§ **Task brief**
From the line containing "Open the כללי (General) category" through the end of the entries, please repeat every line exactly and nothing more; the pictures do not belong in the copy.

(Beginning of Source records)

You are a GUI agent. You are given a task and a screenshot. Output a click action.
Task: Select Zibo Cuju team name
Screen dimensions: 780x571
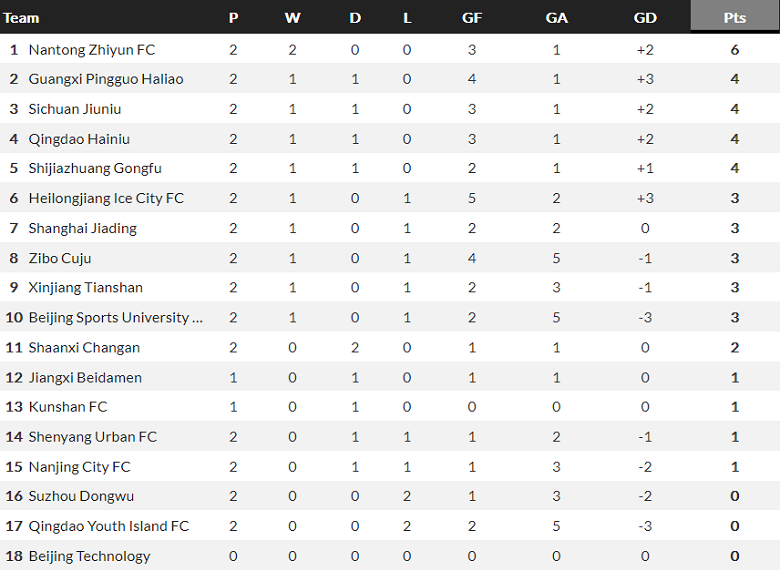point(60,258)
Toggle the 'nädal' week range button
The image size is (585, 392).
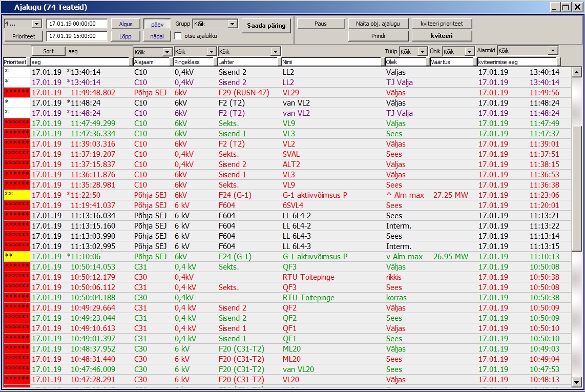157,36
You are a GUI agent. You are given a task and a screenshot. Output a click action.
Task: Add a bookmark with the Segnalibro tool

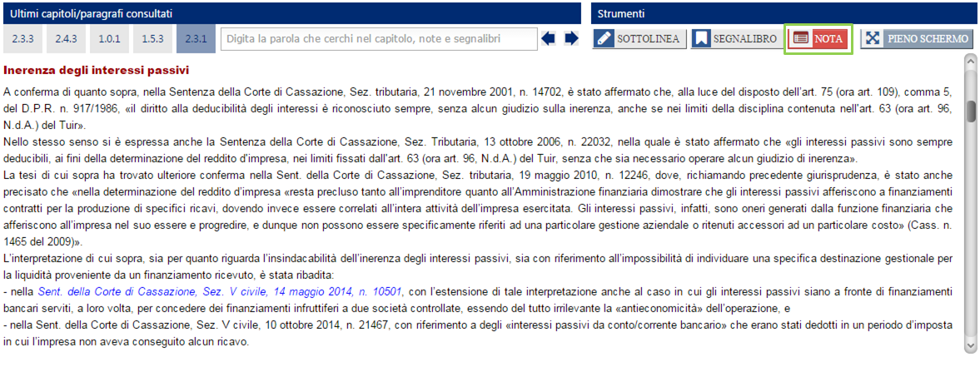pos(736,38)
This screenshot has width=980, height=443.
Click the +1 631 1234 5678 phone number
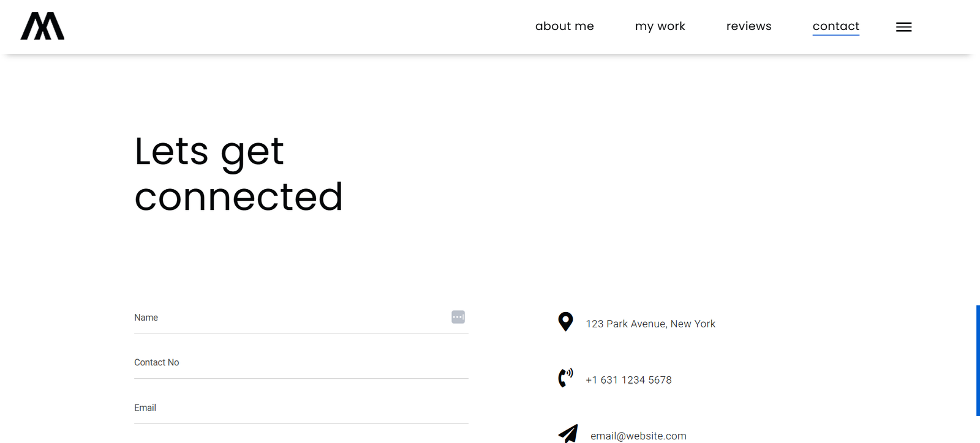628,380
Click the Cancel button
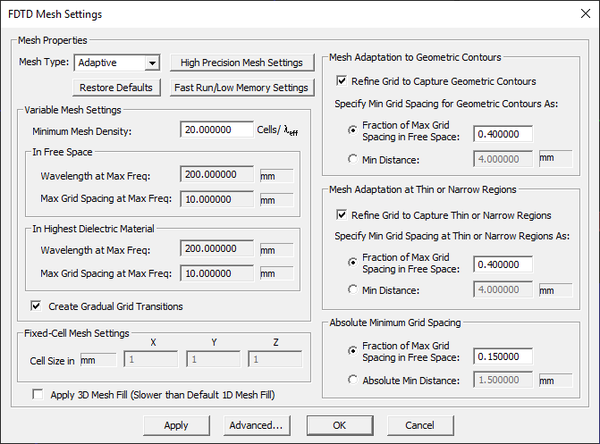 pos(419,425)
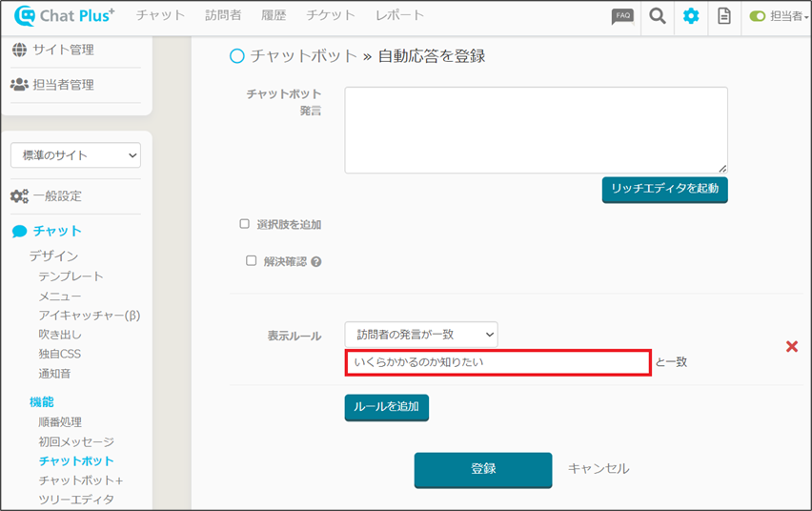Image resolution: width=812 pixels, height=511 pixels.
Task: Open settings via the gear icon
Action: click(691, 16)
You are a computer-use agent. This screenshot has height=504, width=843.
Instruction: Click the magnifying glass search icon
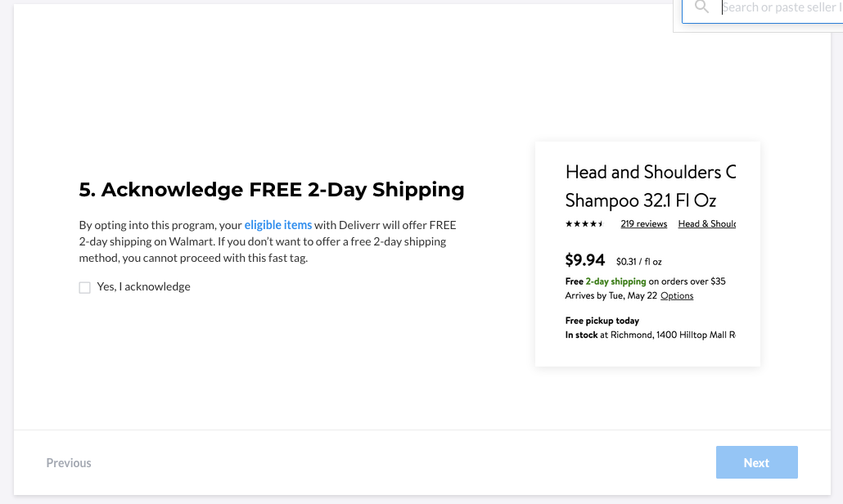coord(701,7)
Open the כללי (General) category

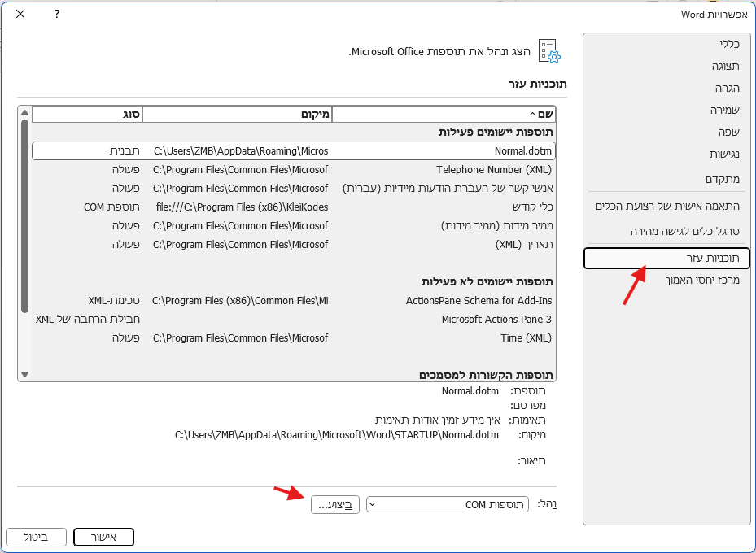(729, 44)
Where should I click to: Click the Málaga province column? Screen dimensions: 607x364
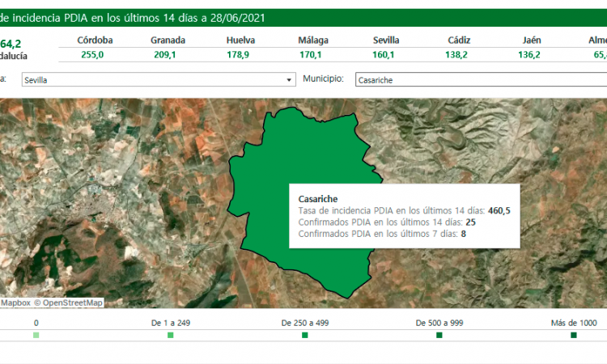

(End of Source records)

§ **Output**
Open the כללי (General) category

(729, 44)
Where should I click to: Click the Málaga province column? Screen dimensions: 607x364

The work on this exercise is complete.